Vice President Rene Cope and Director Mike Sommer sit together with other members of the board, discussing effects of Prop Howell failing to pass. The board members discuss the different cuts that the district may need to make for the 17-18 year.

By Aimee Clive

Millions of Americans held their breath during the presidential election on Nov. 8, but teachers, students and parents in FHSD awaited another result as well. FHSD presented Prop Howell to the voters as a 60 cent operating levy increase, costing an owner of a $200,000 home approximately $19 per month. The proposition failed, with about 48 percent of the voters in favor and 52 percent of the voters in opposition of Prop Howell.

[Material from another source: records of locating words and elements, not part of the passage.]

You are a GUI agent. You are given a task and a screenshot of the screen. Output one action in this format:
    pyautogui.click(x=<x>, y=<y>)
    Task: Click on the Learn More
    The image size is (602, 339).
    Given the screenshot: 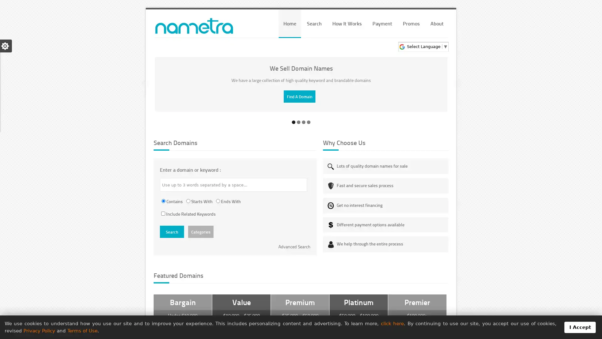 What is the action you would take?
    pyautogui.click(x=299, y=96)
    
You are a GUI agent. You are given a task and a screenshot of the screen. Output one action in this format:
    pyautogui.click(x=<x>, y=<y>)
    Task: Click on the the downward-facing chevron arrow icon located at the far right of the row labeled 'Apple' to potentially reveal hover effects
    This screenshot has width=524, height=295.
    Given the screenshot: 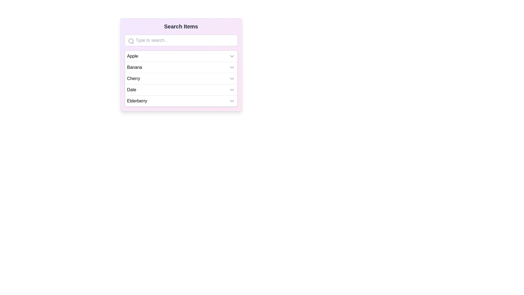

A similar levy, Prop Y, of 90 cents was defeated in August 2015, with about 34 percent in favor of the proposition and about 66 percent voting against it. Prop Y was controversial to many because of both the size of the tax increase and the high price of the single-issue election.

“I think we gained much support from the previous time that we went out, and that was because of our communication effort,” Superintendent Mary Hendricks-Harris said. “Obviously we still have not reached 50 percent of people, so it was much improved, but it was not where we needed to be.”

The District has cut $20 million from the budget over the last five years, including more than $12 million from just the last two years. While these cuts were significant, they went largely unnoticed due to the District’s efforts to maintain student programs as much as possible.

“[Voters] didn’t understand it and they didn’t see the repercussions from Prop Y, so they just believed we had what we needed and we didn’t need any more,” senior Madison Clifton, school board student representative at the Nov. 17 meeting, said.

Any presidential election ensures a large voter turnout at the polls, but this one seemed to provoke especially strong voter opinions. Chief of Communications and Community Relations Matt Deichmann believes the atmosphere surrounding the election may have contributed to the levy failure, as people had many different opinions on the candidates for the presidency.

“We had two presidential candidates with historically low approval ratings, so I suspect there were a lot of people who went to the polls on election day to vote against someone or ‘no’ on something,” Deichmann said. “It was not a great environment for Proposition Howell. It was the perfect storm.”

As they are parents of a Central Elementary employee, retired couple Don and Lenora Funki supported Prop Howell from the beginning. But while personally understanding the necessity of the tax levy, they also believe that the District did not emphasize it enough to those without connections to FHSD. They imagine the proposal would have had greater community support had it been expressed more clearly as to what programs and materials the money from the tax levy would be funding.

“It would have been helpful to a lot of people if it was more definitive and transparent as to specifically where the money was going to go,” Don Funki said.

Following the failure of Prop Howell, it is now up to the Board of Education to determine where the district goes from here. More cuts will have to be made, and they are likely to have more severe long-term effects on the vitality of the student body and the school staffs, with topics such as transportation and classroom materials being mentioned in the talks of what could be cut for the years to come, until the district can find a way to increase funding.

“I do think it’s important to express gratitude to everybody that did support it,” Hendricks-Harris said. “We did have 48 percent of our community support it. We had our students, staff and community out working all the time to ensure that this conversation didn’t have to happen. What makes me sad is that in Francis Howell, we are having conversations about ‘Are we going to have books? Are we going to have buses? Are we going to have the support counselors that we need in schools?’. That conversation shouldn’t be happening in a district like ours.”